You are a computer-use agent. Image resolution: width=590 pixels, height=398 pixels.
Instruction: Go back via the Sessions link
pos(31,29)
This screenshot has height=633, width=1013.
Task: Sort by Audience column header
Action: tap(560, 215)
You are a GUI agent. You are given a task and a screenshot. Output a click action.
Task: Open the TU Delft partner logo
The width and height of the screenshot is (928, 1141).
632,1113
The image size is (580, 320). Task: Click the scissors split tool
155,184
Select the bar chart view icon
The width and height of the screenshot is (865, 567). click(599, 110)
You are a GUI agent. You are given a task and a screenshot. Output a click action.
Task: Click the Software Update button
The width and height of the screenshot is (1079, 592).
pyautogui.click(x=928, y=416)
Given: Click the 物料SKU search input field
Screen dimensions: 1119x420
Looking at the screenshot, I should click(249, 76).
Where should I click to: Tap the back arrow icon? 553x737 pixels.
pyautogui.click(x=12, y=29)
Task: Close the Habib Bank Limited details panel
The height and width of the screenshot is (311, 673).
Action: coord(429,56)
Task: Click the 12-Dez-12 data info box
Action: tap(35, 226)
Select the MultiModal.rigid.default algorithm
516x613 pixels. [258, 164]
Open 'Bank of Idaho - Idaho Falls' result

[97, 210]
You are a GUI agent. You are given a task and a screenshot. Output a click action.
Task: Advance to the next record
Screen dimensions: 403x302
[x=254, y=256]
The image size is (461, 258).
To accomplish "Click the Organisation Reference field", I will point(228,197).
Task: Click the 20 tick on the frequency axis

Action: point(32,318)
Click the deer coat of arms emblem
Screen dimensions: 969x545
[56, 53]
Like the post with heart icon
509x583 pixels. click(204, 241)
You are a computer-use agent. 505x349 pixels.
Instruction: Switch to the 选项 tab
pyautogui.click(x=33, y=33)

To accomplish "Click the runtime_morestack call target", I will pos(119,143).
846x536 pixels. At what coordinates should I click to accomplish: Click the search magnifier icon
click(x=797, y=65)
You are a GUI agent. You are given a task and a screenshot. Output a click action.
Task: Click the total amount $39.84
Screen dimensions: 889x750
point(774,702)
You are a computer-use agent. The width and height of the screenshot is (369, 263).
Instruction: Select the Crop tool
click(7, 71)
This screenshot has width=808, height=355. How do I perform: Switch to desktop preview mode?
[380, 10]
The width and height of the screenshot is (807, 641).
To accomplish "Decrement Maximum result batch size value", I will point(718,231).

What to work on: Please copy each record shown above exactly.

The completed task:
You are a computer-use agent. Image resolution: width=590 pixels, height=398 pixels.
Instruction: Go back via the Sessions link
pos(31,29)
This screenshot has height=633, width=1013.
Task: Sort by Audience column header
Action: tap(560, 215)
You are a GUI agent. You are given a task and a screenshot. Output a click action.
Task: Open the TU Delft partner logo
The width and height of the screenshot is (928, 1141).
632,1113
The image size is (580, 320). Task: Click the scissors split tool
155,184
Select the bar chart view icon
The width and height of the screenshot is (865, 567). click(599, 110)
You are a GUI agent. You are given a task and a screenshot. Output a click action.
Task: Click the Software Update button
The width and height of the screenshot is (1079, 592).
pyautogui.click(x=928, y=416)
Given: Click the 物料SKU search input field
Screen dimensions: 1119x420
Looking at the screenshot, I should click(249, 76).
Where should I click to: Tap the back arrow icon? 553x737 pixels.
pyautogui.click(x=12, y=29)
Task: Close the Habib Bank Limited details panel
The height and width of the screenshot is (311, 673).
Action: coord(429,56)
Task: Click the 12-Dez-12 data info box
Action: tap(35, 226)
Select the MultiModal.rigid.default algorithm
516x613 pixels. [258, 164]
Open 'Bank of Idaho - Idaho Falls' result

[97, 210]
You are a GUI agent. You are given a task and a screenshot. Output a click action.
Task: Advance to the next record
Screen dimensions: 403x302
[x=254, y=256]
The image size is (461, 258).
To accomplish "Click the Organisation Reference field", I will point(228,197).
Task: Click the 20 tick on the frequency axis

Action: point(32,318)
Click the deer coat of arms emblem
Screen dimensions: 969x545
[56, 53]
Like the post with heart icon
509x583 pixels. click(204, 241)
You are a computer-use agent. 505x349 pixels.
Instruction: Switch to the 选项 tab
pyautogui.click(x=33, y=33)

To accomplish "Click the runtime_morestack call target", I will pos(119,143).
846x536 pixels. At what coordinates should I click to accomplish: Click the search magnifier icon
click(x=797, y=65)
You are a GUI agent. You are given a task and a screenshot. Output a click action.
Task: Click the total amount $39.84
Screen dimensions: 889x750
point(774,702)
You are a computer-use agent. The width and height of the screenshot is (369, 263).
Instruction: Select the Crop tool
click(7, 71)
This screenshot has width=808, height=355. How do I perform: Switch to desktop preview mode?
[380, 10]
The width and height of the screenshot is (807, 641).
To accomplish "Decrement Maximum result batch size value", I will point(718,231).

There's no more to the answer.